Neo4j Graph Data Science (GDS)

Plugin: graph-data-science (self-managed) or built into Aura Pro Python client: graphdatascience (PyPI) — mirrors the Cypher procedure API in Python Docs: https://neo4j.com/docs/graph-data-science/current/ Python client docs: https://neo4j.com/docs/graph-data-science-client/current/ Current client: v1.21 — pip install graphdatascience

When to Use

Projecting an in-memory named graph for algorithm execution
Running GDS algorithms: centrality, community detection, similarity, path finding, node embeddings
Chaining algorithms using mutate mode without round-tripping through the database
Computing node embeddings (FastRP, Node2Vec, GraphSAGE, HashGNN) as ML features
Building recommendation systems using KNN + FastRP embeddings
Using the GDS Python client (graphdatascience) for data science workflows
Estimating memory requirements before running on large graphs

When NOT to Use

Writing or optimizing Cypher queries → use neo4j-cypher-skill
Driver/application connection setup → use neo4j-driver-python-skill (or other driver skill)
GraphRAG retrieval pipelines → use neo4j-graphrag-skill
Aura Graph Analytics (serverless, no Neo4j DB required) → use neo4j-aura-graph-analytics-skill
Snowflake Graph Analytics → use neo4j-snowflake-graph-analytics-skill
GDS on Aura Free, BC, or VDC — GDS plugin is unavailable; users on Free must upgrade to Pro; users on BC/VDC should use Aura Graph Analytics instead → neo4j-aura-graph-analytics-skill

GDS Availability

Deployment	GDS Available
Aura Free	❌ No — upgrade to Aura Pro
Aura Pro	✅ Yes
Aura Business Critical (BC)	❌ No — use Aura Graph Analytics
Aura Virtual Dedicated Cloud (VDC)	❌ No — use Aura Graph Analytics
Self-managed (Community)	✅ With GDS plugin installed
Self-managed (Enterprise)	✅ With GDS plugin installed

Pre-flight check — run this before any GDS operation:

RETURN gds.version() AS gds_version

If this fails with Unknown function 'gds.version', GDS is not installed or not available on this tier.
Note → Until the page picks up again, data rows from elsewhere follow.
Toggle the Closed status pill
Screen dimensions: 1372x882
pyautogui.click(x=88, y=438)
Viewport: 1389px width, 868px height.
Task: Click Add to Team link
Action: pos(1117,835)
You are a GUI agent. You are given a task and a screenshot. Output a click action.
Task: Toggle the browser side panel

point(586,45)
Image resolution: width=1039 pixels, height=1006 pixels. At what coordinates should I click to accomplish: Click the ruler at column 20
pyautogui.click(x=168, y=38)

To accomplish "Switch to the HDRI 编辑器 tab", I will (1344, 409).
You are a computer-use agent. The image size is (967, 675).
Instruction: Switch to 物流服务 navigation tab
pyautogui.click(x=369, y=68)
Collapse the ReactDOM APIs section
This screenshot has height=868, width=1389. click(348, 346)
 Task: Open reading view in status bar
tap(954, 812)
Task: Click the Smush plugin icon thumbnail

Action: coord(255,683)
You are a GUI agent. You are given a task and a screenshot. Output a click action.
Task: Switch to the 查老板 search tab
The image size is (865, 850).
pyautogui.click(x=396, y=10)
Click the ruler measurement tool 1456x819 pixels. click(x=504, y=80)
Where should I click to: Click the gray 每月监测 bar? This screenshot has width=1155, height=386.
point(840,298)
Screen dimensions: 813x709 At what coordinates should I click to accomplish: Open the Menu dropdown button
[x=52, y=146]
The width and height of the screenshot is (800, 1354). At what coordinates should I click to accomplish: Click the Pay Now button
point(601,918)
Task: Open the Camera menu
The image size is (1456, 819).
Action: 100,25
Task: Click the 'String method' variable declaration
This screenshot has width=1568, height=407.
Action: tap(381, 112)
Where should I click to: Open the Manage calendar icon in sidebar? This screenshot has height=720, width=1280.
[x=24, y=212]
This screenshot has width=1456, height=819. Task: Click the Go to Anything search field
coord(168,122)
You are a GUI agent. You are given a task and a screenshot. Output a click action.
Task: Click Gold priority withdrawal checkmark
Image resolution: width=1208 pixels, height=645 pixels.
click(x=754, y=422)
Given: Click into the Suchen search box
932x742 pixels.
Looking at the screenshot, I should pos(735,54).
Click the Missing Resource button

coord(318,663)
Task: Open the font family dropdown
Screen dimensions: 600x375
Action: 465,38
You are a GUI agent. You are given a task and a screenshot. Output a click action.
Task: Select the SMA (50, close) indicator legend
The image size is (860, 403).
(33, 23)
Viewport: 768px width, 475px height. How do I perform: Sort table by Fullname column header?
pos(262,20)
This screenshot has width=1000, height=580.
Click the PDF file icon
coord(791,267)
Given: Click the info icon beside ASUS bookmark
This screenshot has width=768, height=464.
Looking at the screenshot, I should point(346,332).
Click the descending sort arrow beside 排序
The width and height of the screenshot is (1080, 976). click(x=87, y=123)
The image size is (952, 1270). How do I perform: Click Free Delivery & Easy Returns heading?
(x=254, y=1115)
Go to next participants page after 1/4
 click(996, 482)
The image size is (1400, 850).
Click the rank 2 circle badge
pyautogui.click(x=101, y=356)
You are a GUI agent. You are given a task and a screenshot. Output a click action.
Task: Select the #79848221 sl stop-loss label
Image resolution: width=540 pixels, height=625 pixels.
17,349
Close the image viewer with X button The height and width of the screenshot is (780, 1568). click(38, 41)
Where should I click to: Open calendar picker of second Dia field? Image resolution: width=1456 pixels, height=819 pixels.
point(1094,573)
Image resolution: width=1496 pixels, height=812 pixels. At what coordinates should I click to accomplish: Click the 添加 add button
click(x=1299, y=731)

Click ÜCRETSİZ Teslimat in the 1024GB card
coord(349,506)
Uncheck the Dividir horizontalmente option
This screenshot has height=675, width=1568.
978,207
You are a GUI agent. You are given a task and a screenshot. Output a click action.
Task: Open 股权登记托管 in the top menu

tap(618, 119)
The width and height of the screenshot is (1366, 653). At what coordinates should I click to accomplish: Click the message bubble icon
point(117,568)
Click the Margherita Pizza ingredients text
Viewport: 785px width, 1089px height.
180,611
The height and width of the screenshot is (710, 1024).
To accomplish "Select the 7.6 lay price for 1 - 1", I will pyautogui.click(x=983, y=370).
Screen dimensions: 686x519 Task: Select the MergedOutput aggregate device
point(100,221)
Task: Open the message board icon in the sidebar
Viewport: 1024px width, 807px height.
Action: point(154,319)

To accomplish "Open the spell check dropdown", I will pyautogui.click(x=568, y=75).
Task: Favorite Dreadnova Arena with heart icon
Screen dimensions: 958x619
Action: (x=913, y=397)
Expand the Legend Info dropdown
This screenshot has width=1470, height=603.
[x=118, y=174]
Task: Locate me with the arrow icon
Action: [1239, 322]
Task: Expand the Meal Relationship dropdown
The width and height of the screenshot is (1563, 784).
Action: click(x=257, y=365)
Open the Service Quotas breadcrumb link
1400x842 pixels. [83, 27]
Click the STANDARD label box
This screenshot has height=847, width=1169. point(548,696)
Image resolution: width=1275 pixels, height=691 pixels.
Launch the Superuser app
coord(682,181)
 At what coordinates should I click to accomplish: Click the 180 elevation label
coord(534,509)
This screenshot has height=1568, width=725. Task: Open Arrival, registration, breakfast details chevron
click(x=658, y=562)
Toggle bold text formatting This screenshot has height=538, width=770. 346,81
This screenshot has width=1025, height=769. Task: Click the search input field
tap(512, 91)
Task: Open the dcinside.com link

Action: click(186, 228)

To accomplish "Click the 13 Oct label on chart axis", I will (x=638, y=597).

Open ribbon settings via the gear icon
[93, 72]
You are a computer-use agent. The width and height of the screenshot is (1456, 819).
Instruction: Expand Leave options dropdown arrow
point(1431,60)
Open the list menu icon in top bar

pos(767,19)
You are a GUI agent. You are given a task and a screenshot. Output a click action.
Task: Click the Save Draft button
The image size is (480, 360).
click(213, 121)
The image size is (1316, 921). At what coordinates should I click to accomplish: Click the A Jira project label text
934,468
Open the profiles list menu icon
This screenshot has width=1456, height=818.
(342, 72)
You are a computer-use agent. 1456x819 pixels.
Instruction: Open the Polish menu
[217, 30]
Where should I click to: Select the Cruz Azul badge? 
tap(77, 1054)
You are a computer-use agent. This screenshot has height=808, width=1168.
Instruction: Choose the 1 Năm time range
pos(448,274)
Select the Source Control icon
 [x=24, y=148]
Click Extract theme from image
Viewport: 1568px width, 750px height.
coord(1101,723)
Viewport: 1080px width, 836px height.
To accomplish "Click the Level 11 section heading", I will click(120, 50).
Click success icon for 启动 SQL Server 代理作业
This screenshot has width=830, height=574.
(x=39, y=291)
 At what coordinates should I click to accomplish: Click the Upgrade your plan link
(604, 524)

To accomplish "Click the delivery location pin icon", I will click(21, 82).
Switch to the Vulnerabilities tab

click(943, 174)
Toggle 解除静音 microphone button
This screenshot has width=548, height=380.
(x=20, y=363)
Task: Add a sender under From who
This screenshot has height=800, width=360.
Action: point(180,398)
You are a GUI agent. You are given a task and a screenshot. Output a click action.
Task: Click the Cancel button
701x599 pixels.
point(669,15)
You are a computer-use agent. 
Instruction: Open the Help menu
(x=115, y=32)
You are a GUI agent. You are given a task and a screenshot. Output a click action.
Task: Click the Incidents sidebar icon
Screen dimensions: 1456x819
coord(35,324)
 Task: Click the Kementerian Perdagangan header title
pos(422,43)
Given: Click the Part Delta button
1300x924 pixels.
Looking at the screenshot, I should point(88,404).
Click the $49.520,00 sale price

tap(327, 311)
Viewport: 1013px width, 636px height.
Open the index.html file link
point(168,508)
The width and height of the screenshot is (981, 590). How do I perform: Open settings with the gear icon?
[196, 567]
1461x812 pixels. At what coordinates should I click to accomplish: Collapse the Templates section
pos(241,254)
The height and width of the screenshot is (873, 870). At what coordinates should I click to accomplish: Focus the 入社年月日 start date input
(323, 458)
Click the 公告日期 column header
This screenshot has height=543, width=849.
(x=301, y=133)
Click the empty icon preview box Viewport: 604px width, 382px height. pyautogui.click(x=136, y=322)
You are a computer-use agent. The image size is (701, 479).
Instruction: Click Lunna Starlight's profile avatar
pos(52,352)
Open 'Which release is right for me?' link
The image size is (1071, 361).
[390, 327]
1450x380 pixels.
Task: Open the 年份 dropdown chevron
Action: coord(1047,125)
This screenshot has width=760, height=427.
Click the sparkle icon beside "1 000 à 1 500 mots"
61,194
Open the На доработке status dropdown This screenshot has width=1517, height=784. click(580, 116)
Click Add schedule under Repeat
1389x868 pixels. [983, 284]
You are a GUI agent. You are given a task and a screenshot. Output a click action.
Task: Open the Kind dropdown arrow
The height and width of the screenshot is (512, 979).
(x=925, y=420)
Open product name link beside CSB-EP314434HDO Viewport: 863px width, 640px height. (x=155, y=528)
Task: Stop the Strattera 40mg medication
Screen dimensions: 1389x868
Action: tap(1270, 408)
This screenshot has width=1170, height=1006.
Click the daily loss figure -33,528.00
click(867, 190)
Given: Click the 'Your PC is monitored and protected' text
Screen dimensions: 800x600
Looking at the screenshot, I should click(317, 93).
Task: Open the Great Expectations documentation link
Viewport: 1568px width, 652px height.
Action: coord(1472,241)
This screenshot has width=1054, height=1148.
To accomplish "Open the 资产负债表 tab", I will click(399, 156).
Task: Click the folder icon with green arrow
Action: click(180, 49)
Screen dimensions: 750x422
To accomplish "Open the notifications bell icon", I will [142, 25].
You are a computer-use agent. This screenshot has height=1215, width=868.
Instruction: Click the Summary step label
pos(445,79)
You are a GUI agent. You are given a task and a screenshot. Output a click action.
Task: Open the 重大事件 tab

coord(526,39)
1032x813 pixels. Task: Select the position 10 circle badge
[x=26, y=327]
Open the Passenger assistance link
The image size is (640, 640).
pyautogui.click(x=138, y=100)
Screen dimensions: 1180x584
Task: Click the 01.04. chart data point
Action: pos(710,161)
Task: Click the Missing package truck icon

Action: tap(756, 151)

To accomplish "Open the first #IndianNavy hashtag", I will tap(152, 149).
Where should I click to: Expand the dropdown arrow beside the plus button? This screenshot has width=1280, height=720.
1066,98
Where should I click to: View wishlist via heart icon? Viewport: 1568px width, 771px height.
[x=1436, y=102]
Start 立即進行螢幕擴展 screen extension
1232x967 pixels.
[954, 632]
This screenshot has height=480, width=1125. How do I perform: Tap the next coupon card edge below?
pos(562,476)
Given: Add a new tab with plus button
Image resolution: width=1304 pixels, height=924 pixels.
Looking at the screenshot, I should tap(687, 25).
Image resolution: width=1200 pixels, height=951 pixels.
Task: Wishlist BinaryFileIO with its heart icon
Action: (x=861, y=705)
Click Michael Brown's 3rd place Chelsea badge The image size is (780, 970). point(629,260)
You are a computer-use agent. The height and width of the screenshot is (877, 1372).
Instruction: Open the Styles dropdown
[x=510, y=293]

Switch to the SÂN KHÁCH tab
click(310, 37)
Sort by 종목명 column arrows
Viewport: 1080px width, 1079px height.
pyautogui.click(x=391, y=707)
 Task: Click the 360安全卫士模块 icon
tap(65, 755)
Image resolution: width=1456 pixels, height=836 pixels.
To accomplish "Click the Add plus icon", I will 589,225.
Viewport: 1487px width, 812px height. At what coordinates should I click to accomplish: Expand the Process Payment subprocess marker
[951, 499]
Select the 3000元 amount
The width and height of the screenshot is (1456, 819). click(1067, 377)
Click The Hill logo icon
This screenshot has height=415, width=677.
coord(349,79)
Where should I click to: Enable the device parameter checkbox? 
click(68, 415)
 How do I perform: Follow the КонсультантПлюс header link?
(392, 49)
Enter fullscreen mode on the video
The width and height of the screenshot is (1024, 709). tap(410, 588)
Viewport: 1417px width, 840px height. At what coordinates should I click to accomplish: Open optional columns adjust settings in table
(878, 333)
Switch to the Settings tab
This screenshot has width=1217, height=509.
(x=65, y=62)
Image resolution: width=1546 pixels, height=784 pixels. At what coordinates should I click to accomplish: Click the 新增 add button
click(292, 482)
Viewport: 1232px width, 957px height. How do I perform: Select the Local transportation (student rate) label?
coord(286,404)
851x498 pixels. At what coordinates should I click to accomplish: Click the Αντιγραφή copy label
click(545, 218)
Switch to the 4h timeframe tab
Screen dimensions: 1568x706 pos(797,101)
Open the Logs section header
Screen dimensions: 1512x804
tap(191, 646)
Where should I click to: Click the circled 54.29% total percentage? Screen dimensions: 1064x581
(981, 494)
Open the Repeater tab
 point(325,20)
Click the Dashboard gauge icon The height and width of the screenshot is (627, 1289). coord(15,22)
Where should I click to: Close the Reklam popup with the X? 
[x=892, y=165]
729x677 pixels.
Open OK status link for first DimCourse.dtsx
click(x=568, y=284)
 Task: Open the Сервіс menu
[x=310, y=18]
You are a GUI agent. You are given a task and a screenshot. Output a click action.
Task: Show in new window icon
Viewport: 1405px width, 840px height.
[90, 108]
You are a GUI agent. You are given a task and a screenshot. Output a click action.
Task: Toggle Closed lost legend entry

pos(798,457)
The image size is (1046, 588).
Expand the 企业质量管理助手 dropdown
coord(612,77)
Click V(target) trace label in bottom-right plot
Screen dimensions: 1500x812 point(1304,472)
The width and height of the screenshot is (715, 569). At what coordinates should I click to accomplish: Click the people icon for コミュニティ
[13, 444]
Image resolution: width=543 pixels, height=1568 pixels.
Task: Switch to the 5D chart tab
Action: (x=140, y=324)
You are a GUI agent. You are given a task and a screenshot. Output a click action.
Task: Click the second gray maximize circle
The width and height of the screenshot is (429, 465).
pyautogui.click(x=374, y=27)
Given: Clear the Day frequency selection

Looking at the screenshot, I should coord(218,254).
Stop and inform the user.

Installation & Setup

GDS Python Client

pip install graphdatascience                   # core
pip install graphdatascience[rust_ext]         # 3–10× faster serialization
pip install graphdatascience[networkx]         # NetworkX integration
pip install graphdatascience[ogb]              # OGB dataset loading

Compatibility (client v1.21): GDS >= 2.6, Python >= 3.10, Neo4j Driver >= 4.4.12

Connection

from graphdatascience import GraphDataScience

# Local / self-managed
gds = GraphDataScience("bolt://localhost:7687", auth=("neo4j", "password"))

# Aura DS (AuraDS instance)
gds = GraphDataScience(
    "neo4j+s://mydbid.databases.neo4j.io:7687",
    auth=("neo4j", "my-password"),
    aura_ds=True
)

print(gds.server_version())   # verify connection

Graph Projection

GDS algorithms operate on named in-memory graphs projected from the Neo4j database. The graph catalog persists only for the lifetime of the Neo4j instance — restart wipes it.

Native Projection

Cypher:

CALL gds.graph.project(
  'myGraph',               -- graph name
  ['Person', 'City'],      -- node labels (or '*' for all)
  {
    KNOWS: { orientation: 'UNDIRECTED' },
    LIVES_IN: {}
  }
)
YIELD graphName, nodeCount, relationshipCount

Python client:

# Simple: single label + relationship type
G, result = gds.graph.project("myGraph", "Person", "KNOWS")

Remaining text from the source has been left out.